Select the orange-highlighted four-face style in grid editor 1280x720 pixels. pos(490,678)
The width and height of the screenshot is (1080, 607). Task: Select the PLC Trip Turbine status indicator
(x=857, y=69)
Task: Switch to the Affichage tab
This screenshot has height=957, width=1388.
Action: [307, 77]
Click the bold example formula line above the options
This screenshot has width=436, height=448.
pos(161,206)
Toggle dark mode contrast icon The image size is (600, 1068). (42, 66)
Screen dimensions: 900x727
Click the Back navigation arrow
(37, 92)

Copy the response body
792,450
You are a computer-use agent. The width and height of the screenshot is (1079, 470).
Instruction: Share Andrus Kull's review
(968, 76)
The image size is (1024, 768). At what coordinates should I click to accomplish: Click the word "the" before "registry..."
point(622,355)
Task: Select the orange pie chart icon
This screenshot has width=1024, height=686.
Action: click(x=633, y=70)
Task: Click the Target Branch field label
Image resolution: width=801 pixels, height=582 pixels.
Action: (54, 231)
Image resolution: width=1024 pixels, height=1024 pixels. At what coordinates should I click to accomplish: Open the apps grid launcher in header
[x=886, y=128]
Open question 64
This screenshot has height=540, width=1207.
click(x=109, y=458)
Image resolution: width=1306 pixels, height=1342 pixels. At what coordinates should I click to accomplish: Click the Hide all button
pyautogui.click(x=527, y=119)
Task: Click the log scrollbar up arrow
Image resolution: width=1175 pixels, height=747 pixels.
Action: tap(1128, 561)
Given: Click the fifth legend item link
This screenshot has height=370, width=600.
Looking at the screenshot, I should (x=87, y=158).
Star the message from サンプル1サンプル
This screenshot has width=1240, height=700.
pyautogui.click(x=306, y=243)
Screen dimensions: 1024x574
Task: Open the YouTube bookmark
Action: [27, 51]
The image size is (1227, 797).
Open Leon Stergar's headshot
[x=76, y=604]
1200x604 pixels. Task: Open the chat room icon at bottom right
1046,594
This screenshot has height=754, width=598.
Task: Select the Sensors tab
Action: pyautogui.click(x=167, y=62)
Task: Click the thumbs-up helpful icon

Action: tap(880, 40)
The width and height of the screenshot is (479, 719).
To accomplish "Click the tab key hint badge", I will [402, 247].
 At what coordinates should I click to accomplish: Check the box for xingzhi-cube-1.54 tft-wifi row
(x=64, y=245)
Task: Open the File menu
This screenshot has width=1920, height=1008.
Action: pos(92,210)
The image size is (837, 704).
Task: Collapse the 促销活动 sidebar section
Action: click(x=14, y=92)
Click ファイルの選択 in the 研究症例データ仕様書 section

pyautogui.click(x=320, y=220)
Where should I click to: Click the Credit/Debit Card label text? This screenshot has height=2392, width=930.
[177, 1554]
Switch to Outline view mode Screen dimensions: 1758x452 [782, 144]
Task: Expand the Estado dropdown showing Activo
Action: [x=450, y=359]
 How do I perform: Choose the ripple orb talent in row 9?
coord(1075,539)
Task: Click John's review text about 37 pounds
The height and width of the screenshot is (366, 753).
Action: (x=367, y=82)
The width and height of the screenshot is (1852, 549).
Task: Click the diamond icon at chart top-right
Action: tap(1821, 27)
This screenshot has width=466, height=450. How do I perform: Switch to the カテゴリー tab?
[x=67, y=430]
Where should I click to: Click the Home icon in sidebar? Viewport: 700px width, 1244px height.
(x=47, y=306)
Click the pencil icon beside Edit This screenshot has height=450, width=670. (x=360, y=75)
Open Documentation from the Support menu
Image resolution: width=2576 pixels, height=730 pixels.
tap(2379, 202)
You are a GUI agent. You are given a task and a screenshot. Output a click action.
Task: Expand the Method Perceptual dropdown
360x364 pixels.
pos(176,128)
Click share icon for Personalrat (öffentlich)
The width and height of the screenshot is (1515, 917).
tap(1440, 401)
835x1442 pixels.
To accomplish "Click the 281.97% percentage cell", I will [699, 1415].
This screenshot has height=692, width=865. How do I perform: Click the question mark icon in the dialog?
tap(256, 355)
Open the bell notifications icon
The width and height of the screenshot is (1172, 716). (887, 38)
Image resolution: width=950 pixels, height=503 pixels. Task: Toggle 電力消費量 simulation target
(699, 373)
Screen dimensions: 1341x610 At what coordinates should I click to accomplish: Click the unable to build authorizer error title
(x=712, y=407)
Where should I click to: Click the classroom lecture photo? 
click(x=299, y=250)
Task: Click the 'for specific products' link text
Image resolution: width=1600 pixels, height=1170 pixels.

**Exercise brief**
Could you type out every entry again exactly as it stands?

**Answer section**
Select the orange-highlighted four-face style in grid editor 1280x720 pixels. pos(490,678)
The width and height of the screenshot is (1080, 607). Task: Select the PLC Trip Turbine status indicator
(x=857, y=69)
Task: Switch to the Affichage tab
This screenshot has height=957, width=1388.
Action: [307, 77]
Click the bold example formula line above the options
This screenshot has width=436, height=448.
pos(161,206)
Toggle dark mode contrast icon The image size is (600, 1068). (42, 66)
Screen dimensions: 900x727
Click the Back navigation arrow
(37, 92)

Copy the response body
792,450
You are a computer-use agent. The width and height of the screenshot is (1079, 470).
Instruction: Share Andrus Kull's review
(968, 76)
The image size is (1024, 768). At what coordinates should I click to accomplish: Click the word "the" before "registry..."
point(622,355)
Task: Select the orange pie chart icon
This screenshot has width=1024, height=686.
Action: click(x=633, y=70)
Task: Click the Target Branch field label
Image resolution: width=801 pixels, height=582 pixels.
Action: (54, 231)
Image resolution: width=1024 pixels, height=1024 pixels. At what coordinates should I click to accomplish: Open the apps grid launcher in header
[x=886, y=128]
Open question 64
This screenshot has height=540, width=1207.
click(x=109, y=458)
Image resolution: width=1306 pixels, height=1342 pixels. At what coordinates should I click to accomplish: Click the Hide all button
pyautogui.click(x=527, y=119)
Task: Click the log scrollbar up arrow
Image resolution: width=1175 pixels, height=747 pixels.
Action: tap(1128, 561)
Given: Click the fifth legend item link
This screenshot has height=370, width=600.
Looking at the screenshot, I should (x=87, y=158).
Star the message from サンプル1サンプル
This screenshot has width=1240, height=700.
pyautogui.click(x=306, y=243)
Screen dimensions: 1024x574
Task: Open the YouTube bookmark
Action: [27, 51]
The image size is (1227, 797).
Open Leon Stergar's headshot
[x=76, y=604]
1200x604 pixels. Task: Open the chat room icon at bottom right
1046,594
This screenshot has height=754, width=598.
Task: Select the Sensors tab
Action: pyautogui.click(x=167, y=62)
Task: Click the thumbs-up helpful icon

Action: tap(880, 40)
The width and height of the screenshot is (479, 719).
To accomplish "Click the tab key hint badge", I will [402, 247].
 At what coordinates should I click to accomplish: Check the box for xingzhi-cube-1.54 tft-wifi row
(x=64, y=245)
Task: Open the File menu
This screenshot has width=1920, height=1008.
Action: pos(92,210)
The image size is (837, 704).
Task: Collapse the 促销活动 sidebar section
Action: click(x=14, y=92)
Click ファイルの選択 in the 研究症例データ仕様書 section

pyautogui.click(x=320, y=220)
Where should I click to: Click the Credit/Debit Card label text? This screenshot has height=2392, width=930.
[177, 1554]
Switch to Outline view mode Screen dimensions: 1758x452 [782, 144]
Task: Expand the Estado dropdown showing Activo
Action: [x=450, y=359]
 How do I perform: Choose the ripple orb talent in row 9?
coord(1075,539)
Task: Click John's review text about 37 pounds
The height and width of the screenshot is (366, 753).
Action: (x=367, y=82)
The width and height of the screenshot is (1852, 549).
Task: Click the diamond icon at chart top-right
Action: tap(1821, 27)
This screenshot has width=466, height=450. How do I perform: Switch to the カテゴリー tab?
[x=67, y=430]
Where should I click to: Click the Home icon in sidebar? Viewport: 700px width, 1244px height.
(x=47, y=306)
Click the pencil icon beside Edit This screenshot has height=450, width=670. (x=360, y=75)
Open Documentation from the Support menu
Image resolution: width=2576 pixels, height=730 pixels.
tap(2379, 202)
You are a GUI agent. You are given a task and a screenshot. Output a click action.
Task: Expand the Method Perceptual dropdown
360x364 pixels.
pos(176,128)
Click share icon for Personalrat (öffentlich)
The width and height of the screenshot is (1515, 917).
tap(1440, 401)
835x1442 pixels.
To accomplish "Click the 281.97% percentage cell", I will [699, 1415].
This screenshot has height=692, width=865. How do I perform: Click the question mark icon in the dialog?
tap(256, 355)
Open the bell notifications icon
The width and height of the screenshot is (1172, 716). (887, 38)
Image resolution: width=950 pixels, height=503 pixels. Task: Toggle 電力消費量 simulation target
(699, 373)
Screen dimensions: 1341x610 At what coordinates should I click to accomplish: Click the unable to build authorizer error title
(x=712, y=407)
Where should I click to: Click the classroom lecture photo? 
click(x=299, y=250)
Task: Click the 'for specific products' link text
Image resolution: width=1600 pixels, height=1170 pixels.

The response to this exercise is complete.